Sometimes we find it very hard to distinguish the fine line between positively mothering your child to becoming a hindrance causing smothering parent. In actuality when you smother your child you cause more damage than good. In helping your children becoming more responsible for themselves is to give them the freedom to grow and to become better adults in the future, with having a hovering mother nearby ALWAYS to fight every battle that step into adulthood is lost and you have done more harm than good.

Here are a few examples of what smothering is, this will hopefully highlight at what instance you have to step back and let your child take the lead for once.

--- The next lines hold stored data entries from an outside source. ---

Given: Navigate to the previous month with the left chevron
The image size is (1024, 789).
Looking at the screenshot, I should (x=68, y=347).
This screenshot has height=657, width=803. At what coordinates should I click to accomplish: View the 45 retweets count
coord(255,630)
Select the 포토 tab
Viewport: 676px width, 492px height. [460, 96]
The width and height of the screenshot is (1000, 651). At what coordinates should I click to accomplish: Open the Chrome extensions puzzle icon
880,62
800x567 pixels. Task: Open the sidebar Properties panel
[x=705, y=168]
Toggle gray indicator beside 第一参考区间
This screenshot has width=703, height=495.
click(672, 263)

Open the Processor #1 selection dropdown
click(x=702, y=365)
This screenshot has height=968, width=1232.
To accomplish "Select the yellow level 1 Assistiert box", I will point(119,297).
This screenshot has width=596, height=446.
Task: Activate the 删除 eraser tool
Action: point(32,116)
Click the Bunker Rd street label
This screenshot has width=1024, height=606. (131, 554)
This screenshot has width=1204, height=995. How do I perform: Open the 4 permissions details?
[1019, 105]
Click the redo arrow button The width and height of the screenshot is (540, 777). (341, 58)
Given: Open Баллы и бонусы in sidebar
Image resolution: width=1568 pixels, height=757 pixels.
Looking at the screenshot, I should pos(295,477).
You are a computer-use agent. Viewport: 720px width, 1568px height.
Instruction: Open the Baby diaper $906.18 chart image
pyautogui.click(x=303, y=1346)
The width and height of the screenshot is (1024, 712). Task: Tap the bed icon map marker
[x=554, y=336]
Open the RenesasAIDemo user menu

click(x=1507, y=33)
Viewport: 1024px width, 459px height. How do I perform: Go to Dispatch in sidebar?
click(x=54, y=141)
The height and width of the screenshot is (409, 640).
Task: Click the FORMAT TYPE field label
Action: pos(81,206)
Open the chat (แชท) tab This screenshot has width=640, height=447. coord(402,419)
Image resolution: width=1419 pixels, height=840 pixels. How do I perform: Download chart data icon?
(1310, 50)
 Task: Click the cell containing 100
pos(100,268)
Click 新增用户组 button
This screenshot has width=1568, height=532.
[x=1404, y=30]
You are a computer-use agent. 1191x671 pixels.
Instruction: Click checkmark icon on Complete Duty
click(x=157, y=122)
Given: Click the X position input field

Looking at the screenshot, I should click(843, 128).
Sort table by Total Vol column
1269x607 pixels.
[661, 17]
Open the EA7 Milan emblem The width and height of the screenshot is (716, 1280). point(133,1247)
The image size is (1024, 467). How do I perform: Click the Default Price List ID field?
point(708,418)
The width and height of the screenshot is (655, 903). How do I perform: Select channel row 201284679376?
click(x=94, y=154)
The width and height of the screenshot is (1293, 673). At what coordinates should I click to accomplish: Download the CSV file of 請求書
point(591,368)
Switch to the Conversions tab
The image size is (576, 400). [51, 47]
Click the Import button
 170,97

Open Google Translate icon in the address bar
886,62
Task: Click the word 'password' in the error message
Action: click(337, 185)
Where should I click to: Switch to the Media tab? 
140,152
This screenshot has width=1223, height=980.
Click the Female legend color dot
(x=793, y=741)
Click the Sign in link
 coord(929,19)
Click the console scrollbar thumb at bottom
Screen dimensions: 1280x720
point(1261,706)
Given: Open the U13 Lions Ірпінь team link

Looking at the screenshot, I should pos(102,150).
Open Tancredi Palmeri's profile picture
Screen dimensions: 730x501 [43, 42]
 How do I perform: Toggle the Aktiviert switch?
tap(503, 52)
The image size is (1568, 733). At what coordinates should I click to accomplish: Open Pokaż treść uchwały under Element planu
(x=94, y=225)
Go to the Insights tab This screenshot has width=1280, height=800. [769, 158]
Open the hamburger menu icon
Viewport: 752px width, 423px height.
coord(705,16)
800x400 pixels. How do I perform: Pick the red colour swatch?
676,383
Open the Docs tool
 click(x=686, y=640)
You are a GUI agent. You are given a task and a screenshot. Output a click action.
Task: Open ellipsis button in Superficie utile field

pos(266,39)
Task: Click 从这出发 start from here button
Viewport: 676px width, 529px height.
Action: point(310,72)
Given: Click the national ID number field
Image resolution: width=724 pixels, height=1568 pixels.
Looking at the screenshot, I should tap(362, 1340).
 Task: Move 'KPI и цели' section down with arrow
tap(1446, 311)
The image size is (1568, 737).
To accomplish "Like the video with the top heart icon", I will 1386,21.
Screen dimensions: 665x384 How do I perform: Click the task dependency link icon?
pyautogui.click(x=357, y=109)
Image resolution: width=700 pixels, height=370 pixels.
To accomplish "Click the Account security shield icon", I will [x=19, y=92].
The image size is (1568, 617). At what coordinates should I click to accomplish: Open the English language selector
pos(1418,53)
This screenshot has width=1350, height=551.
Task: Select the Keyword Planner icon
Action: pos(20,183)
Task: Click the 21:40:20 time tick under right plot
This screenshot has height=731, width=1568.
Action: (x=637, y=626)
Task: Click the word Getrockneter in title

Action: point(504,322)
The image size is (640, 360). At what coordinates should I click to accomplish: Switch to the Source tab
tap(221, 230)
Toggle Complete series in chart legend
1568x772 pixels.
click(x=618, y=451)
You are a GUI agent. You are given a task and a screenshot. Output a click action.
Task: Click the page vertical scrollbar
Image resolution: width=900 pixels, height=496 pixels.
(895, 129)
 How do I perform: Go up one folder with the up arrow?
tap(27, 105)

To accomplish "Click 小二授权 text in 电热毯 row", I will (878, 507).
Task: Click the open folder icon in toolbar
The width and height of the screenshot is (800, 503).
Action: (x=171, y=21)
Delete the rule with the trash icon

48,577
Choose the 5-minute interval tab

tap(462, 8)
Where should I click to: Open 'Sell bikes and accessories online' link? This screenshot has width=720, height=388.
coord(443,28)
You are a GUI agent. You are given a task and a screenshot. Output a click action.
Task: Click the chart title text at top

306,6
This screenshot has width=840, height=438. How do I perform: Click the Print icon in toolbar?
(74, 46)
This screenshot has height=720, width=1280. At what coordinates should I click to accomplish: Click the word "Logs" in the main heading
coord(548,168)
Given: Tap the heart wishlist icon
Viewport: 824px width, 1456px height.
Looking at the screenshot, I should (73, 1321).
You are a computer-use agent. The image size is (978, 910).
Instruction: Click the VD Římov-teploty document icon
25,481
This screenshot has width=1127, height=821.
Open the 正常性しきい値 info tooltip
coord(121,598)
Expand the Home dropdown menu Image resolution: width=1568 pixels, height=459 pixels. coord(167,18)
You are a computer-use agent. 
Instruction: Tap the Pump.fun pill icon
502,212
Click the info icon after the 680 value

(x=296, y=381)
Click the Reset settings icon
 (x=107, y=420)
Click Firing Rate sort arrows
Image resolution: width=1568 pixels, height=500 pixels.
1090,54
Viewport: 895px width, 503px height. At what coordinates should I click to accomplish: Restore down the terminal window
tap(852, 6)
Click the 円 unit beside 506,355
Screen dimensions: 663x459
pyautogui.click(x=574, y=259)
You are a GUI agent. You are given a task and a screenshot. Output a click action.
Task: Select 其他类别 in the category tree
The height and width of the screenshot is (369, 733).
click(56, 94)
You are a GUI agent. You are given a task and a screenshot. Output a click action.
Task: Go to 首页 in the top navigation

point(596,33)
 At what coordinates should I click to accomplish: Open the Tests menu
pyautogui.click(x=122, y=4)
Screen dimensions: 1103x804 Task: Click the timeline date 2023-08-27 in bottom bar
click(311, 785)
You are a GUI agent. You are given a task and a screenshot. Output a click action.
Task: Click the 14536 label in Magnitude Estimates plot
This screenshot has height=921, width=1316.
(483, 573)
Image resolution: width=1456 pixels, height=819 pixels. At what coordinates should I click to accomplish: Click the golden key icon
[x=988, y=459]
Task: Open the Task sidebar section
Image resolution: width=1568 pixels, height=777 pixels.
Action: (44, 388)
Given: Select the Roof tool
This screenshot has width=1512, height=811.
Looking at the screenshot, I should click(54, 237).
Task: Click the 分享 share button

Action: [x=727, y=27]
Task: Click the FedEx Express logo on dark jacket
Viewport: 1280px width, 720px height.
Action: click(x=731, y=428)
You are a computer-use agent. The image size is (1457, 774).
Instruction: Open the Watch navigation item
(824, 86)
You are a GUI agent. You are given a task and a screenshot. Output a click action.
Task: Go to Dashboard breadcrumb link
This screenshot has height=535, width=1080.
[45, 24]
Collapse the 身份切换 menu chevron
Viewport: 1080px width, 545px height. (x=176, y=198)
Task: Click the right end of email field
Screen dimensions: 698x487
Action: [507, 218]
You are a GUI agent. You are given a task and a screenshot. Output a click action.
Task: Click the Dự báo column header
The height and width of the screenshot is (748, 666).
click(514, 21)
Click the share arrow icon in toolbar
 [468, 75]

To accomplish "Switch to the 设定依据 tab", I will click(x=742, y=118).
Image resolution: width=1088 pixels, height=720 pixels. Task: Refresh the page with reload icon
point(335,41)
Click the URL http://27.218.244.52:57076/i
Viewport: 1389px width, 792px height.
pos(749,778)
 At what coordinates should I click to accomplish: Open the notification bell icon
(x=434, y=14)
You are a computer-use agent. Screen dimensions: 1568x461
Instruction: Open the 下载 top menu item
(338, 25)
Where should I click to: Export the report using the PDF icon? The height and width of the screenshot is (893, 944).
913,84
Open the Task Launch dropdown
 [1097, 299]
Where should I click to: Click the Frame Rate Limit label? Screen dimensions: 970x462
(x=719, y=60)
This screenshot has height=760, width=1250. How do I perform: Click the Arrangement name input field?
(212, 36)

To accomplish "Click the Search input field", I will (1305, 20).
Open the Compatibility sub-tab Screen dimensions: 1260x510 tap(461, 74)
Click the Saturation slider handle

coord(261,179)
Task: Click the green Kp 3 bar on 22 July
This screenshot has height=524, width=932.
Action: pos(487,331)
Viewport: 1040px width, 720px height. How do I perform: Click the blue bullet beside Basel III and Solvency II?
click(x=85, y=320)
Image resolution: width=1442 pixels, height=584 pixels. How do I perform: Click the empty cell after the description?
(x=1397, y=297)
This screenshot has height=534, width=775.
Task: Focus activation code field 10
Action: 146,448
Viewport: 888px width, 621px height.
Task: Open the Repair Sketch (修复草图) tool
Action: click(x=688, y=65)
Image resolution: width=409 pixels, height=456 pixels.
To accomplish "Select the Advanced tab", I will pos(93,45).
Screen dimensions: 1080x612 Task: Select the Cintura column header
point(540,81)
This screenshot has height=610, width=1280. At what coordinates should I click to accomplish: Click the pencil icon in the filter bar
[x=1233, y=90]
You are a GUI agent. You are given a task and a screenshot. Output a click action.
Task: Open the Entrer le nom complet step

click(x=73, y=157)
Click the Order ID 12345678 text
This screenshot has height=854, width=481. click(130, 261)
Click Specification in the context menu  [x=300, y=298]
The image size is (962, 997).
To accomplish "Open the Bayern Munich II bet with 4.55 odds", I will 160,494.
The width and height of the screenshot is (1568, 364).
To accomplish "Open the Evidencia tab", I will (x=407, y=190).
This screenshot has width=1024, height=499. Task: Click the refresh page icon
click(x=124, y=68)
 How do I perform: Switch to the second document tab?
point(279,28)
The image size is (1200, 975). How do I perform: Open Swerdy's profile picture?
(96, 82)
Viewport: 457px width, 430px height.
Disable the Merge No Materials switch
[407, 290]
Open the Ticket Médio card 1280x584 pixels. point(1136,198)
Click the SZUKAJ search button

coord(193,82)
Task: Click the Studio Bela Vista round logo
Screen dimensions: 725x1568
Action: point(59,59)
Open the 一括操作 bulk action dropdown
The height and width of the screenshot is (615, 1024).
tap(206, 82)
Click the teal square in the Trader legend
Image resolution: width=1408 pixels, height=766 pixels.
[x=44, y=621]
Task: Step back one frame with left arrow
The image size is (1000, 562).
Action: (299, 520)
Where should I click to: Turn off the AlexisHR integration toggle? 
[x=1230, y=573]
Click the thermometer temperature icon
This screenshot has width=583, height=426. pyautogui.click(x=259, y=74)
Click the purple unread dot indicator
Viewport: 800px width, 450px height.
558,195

1. The rescuing mother: This is worst of the smothering kind. We have all seen that mother who is ever present, hovering on the school grounds arriving an hour earlier before school pick, always by the pool side, tennis court etc...even to the point of hovering outside the child's class in some extreme cases. She is always there to defend her child whether on the school ground or in any other situation. She does not like to see her child upset in anyway and will end up fighting their battles for them. In fact my child fell victim to one such smothering mother who decided to come in the middle of a friendly altercation between a group of my child's classmates in which her child was one of them. The children were all having fun some verbally and even physically teasing each other and rather than let the children be she had decided to intervene because SHE had not liked the way my child has reacted to her child. Therefore shouting at my child and thus making a mockery of herself and ruining the fun that the children were having. Thinking she was acting in the correct manner, she had instead made things worse for her child, because he was now the constant ridicule of his classmates, who opted to leave him alone in case his mother decided to admonish them for a wrong word said.

2. Step back: This is not always easy to do when you feel that your child is in distress. But rather than step in and try and fight your child's battles be there as a supportive shoulder. Talk to them through the problem, encourage to find solutions to the problem, be it with their fellow classmates, with a difficult teacher etc. Your immediate reaction might be to show up at school ready to fight battle, but it is not your battle to fight, step back and give your child space.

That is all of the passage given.